The first Supreme Court battle over the 2004 election has officially come and gone in Spencer v. Pugh, 04A360, and Summit County Democratic Central & Executive Committee, 04A364, and for all practical purposes it has gone the Republicans’ way.
As the Ohioans in the audience are surely tired of hearing, Ohio is perhaps the battleground state this year, and Ohio Republicans have planned to send people to the polls in an effort, they say, to guard against voter fraud. They are using an Ohio law that permits any person to challenge a voter by alleging that he or she is not a U.S. citizen, is not old enough to vote or has not lived in the county for 30 days. Voters who are successfully challenged would have the right under federal law to cast a provisional ballot, but those would not be counted on election day.
Two suits in different Ohio federal courts sought to block that effort, alleging that the Republicans intended to send thousands of challengers to the polls to mount indiscriminate voter challenges in predominantly African-American neighborhoods, intimidate voters and cause inordinate delays.
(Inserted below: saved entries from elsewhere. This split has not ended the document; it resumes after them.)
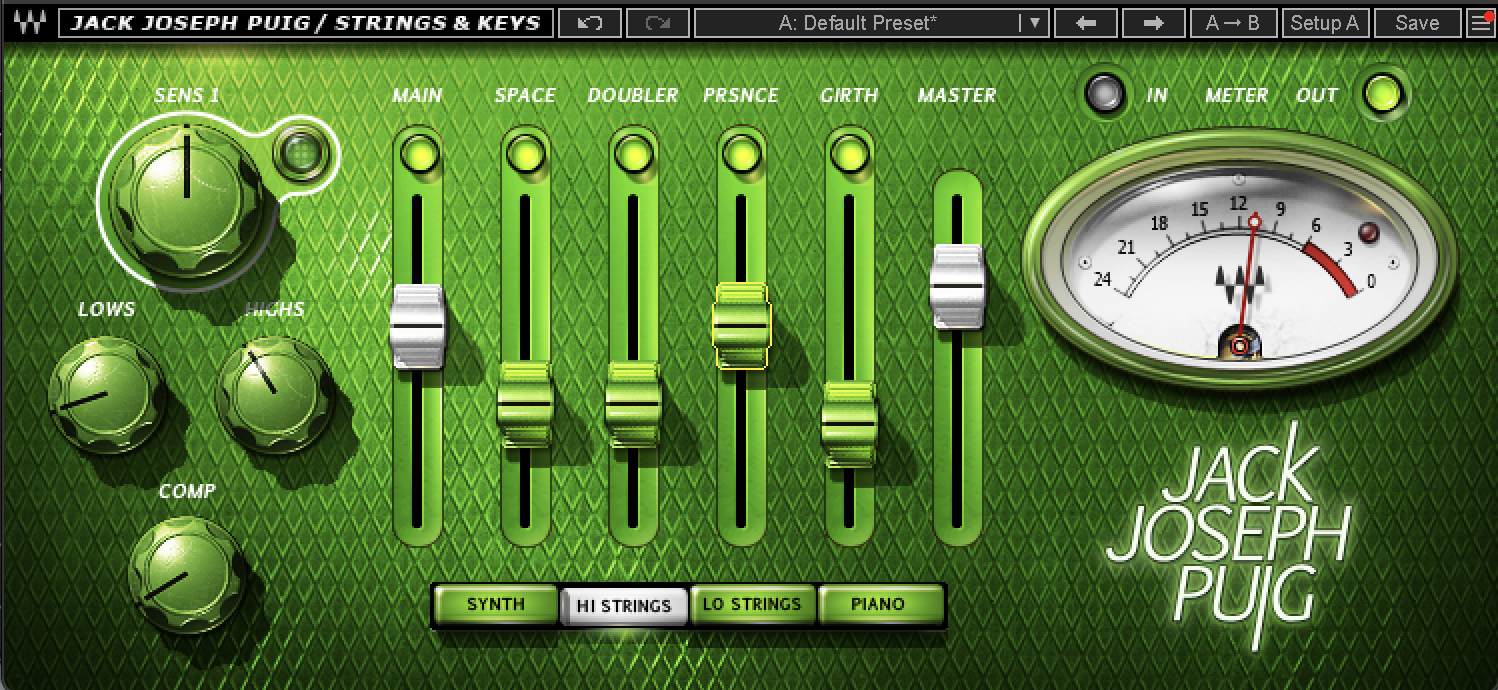Select the SYNTH instrument type

pyautogui.click(x=495, y=604)
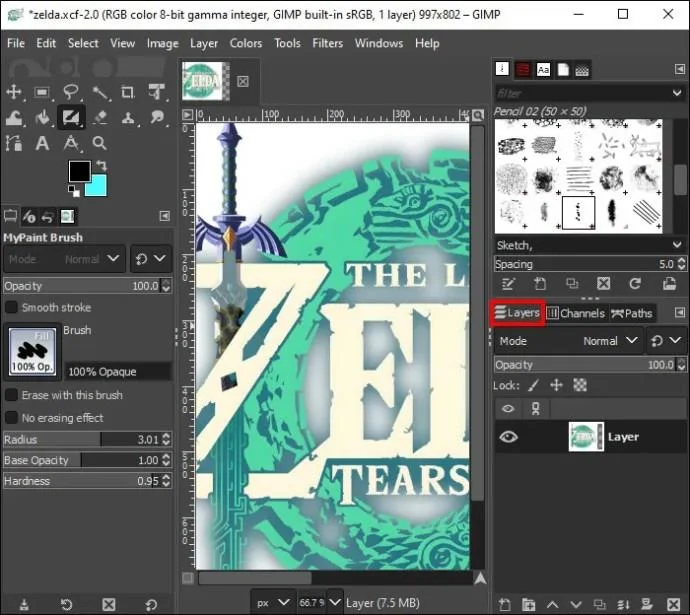
Task: Select the Move tool
Action: pos(14,92)
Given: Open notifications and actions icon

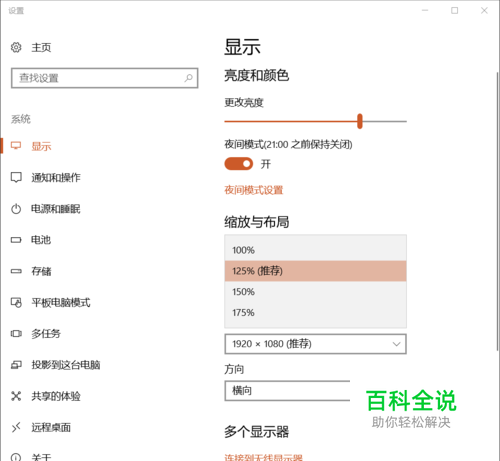Looking at the screenshot, I should 16,177.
Both district courts held that the state’s interest in preventing fraud did not justify the burden the numerous challengers would place on voters’ rights, and granted partial relief — not blocking the Republicans’ plans entirely but requiring challengers to stay out of polling places or remain there only as witnesses. The Ohio Secretary of State did not appeal the court’s ruling, but some Republican voters (who had intervened in the district court proceedings) did. The Sixth Circuit granted their motion for an emergency stay of the district courts’ orders. The plaintiffs, in turn, applied to Justice Stevens as Circuit Justice to vacate the stay.
In his opinion, issued very early this morning, Justice Stevens declined to vacate the stay “for prudential reasons.” He noted, having reviewed the lower court opinions, “[t]hat reasonable judges can disagree about the issues” and that while the plaintiffs’ allegations were serious, “on the record before me it is impossible to determine with any certainty the ultimate validity of the plaintiffs’ claims.” The difficulty of digesting all the parties’ submissions in the limited timeframe weighed heavily against granting the relief requested by the plaintiffs. To provide the parties with a prompt decision, Justice Stevens simply denied the applications without referring them to the full Court. So the Sixth Circuit’s stay is still in place, and presumably the poll-watchers are in place (Ohio voters, be sure to say hello).
At the end of his opinion, Justice Stevens stated that “I have faith that the elected officials and numerous election volunteers on the ground will carry out their responsibilities in a way that will enable qualified voters to cast their ballots.” On that note, if you haven’t done so already, get out and vote!